Non è solo questione di sondaggi. Quelli che girano sono devastanti, ma c’è l’impressione di continuare a rammendare un vestito sempre più logoro. Il disorientamento è diffuso. Luigi Di Maio, capo politico, sente la sfiducia dei parlamentari e della base. È fragile e si avvita su se stesso. Il resto è sbrindellato. Non uno vale uno, ma tutti contro tutti.
Beppe Grillo tutto questo lo chiama caos. A lui piace. Lo fa sentire una sorta di Joker. «Il caos è la più grande forma di democrazia». È il sale del suo personaggio. Non ama la figura del vincente quieto e seduto. È uno che vuole stare sempre contro finché gli lasciano la voce. È come ama raccontarsi. Si sente come chi va incontro all’ultima battaglia. Non importa più vincerla o perderla, anzi c’è più grandezza nella sconfitta. È per questo che si è ripresentato, come un’apparizione, che non può però durare a lungo.

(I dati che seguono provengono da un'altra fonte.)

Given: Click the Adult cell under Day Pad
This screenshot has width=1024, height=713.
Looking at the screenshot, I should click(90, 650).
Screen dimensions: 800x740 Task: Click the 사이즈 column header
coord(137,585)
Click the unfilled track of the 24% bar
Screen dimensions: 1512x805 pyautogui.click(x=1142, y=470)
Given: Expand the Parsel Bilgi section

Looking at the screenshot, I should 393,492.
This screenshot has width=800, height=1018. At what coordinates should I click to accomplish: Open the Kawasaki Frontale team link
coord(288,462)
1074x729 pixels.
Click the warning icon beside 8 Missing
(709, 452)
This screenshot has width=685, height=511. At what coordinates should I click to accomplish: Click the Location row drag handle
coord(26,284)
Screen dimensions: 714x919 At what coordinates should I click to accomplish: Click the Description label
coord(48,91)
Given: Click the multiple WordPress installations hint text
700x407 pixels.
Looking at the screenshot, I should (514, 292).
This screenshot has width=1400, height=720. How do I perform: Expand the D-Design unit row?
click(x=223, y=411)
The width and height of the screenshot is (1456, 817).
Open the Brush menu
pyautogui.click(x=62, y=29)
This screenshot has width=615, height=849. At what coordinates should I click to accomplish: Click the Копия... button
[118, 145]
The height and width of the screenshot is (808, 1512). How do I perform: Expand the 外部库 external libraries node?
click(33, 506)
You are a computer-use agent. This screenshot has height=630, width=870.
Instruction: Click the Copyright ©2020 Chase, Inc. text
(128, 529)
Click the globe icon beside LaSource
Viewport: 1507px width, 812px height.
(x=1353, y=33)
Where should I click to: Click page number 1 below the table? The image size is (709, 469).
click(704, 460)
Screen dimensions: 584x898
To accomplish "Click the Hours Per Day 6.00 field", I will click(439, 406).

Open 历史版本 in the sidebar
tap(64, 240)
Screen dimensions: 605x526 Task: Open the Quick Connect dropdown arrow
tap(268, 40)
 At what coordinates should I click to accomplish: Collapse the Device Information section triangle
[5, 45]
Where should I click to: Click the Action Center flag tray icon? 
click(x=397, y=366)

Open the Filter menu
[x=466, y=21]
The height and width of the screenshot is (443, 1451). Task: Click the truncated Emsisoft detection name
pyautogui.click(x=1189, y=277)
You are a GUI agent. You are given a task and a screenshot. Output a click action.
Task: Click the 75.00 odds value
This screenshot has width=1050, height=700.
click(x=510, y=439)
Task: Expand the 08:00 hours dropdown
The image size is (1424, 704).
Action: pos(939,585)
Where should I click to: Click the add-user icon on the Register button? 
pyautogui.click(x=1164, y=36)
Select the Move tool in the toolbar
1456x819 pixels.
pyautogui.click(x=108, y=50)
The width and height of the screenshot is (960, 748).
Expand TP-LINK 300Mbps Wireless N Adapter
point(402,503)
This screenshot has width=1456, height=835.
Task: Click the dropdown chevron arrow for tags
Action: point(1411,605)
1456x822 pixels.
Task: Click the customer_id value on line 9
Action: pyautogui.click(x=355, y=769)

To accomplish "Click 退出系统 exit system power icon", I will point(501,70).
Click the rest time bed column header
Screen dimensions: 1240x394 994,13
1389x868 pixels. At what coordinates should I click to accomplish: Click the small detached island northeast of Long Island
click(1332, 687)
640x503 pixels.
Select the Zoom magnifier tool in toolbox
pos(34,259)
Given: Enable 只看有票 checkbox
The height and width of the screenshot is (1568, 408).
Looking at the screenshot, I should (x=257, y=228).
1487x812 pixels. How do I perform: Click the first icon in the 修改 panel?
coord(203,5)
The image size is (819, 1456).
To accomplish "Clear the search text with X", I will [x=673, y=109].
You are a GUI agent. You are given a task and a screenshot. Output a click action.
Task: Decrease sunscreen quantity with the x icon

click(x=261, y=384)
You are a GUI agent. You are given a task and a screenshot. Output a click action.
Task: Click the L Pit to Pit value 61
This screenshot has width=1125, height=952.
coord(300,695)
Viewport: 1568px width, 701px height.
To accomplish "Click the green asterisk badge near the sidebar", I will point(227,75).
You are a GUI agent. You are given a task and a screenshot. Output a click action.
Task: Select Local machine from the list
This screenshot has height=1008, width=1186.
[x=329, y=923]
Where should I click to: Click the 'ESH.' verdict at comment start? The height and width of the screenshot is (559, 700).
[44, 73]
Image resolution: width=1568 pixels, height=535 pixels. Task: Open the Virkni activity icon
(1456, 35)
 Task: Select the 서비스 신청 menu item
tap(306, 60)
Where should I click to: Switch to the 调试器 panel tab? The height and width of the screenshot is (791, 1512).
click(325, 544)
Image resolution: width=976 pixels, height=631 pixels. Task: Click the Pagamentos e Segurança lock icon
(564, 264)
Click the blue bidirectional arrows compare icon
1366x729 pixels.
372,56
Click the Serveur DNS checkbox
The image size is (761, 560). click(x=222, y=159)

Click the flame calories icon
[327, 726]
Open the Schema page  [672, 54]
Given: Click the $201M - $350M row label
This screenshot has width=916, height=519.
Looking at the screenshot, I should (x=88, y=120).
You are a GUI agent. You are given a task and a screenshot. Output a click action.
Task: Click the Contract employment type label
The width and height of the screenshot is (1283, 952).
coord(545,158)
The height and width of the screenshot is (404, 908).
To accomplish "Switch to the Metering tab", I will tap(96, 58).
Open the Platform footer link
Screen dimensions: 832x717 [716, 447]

Nel caos però indica una direzione. Non è la stessa del capo politico. Di Maio guarda al centro, come se i Cinque Stelle fossero un pezzo di Dc, un frammento ancora abbastanza pesante da fare da ago della bilancia, scegliendo ogni volta da che parte far cadere il peso. Grillo no, Grillo libero da Gianroberto Casaleggio, che non sarebbe mai sceso a patti con il Pd, sente un richiamo della foresta. Dice che con il Pd ora si possono immaginare progetti bellissimi.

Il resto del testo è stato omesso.